Growing up with an icon for a name, Madonna has developed a distinctly democratic attitude toward sacred symbols: they belong to the common man and woman. She hangs multiple crucifixes around her neck, has draped herself undraped in the American flag and made freewheeling use of the hallowed peace symbol.

"My idea is to take these iconographic symbols that are held away from everybody in glass cases and say, Here is another way of looking at it. I can hang this around my neck. I can have this coming out of my crotch if I want. The idea is to somehow bring it down to a level that everyone can relate to.

"I had to cancel two of my shows in Italy because of the Vatican. Rome and Florence. It was propaganda. Even though there were all of these profane gestures and masturbatory demonstrations, I think that my show was very religious and spiritual. I feel fairly in touch with my Italian roots, so when I got to Italy, I expected to be embraced because my show has so much Catholicism in it. Fellini -- whatever! And they slammed the door in my face. They were basically saying that I was a whore and no one should go to my shows and that I was taunting the youth and making them have bad thoughts and blah- blah-blah."
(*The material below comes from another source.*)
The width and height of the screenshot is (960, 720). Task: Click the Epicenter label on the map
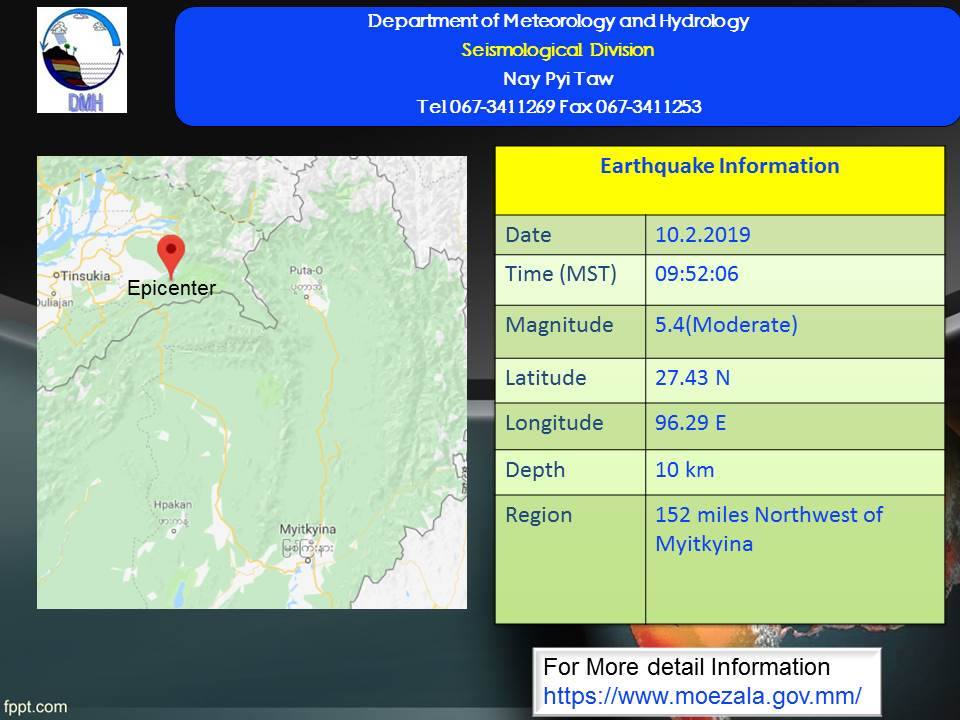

In Italy, under direct attack from the Vatican, Madonna appeared under kliegs in shades and her flaxen halo to defy the prelates with her artistic manifesto:

"My show is not a conventional rock show but a theatrical presentation of my music. And like theater, it asks questions, provokes thoughts and takes you on an emotional journey portraying good and bad, light and dark, joy and sorrow, redemption and salvation. I do not endorse a way of life but describe one, and the audience is left to make its own decisions and judgments."

To use a technical psychiatric term, Madonna is a complicated nut. A darker shadow of her libido has been peeking forth in her recent work. She appeared bound in chains and wearing a black leather dog collar in her video epic Express Yourself. In Hanky Panky she pleaded for corporal punishment, asking for "a good spanking." She frolicked as a stern, let-them-eat-cake fop queen in a send-up of Les Liaisons Dangereuses at the MTV Video Awards ceremony. In her controversial medium-core mini-film, Justify My Love, she played an O-like character drifting through a hypnagogic sexscape worthy of Leopold von Sacher- Masoch. Truth or Dare takes her into murkier erotic territory still: Circe with a wink and a whip. A common theme of these artistic explorations by this former cheerleader is masochism.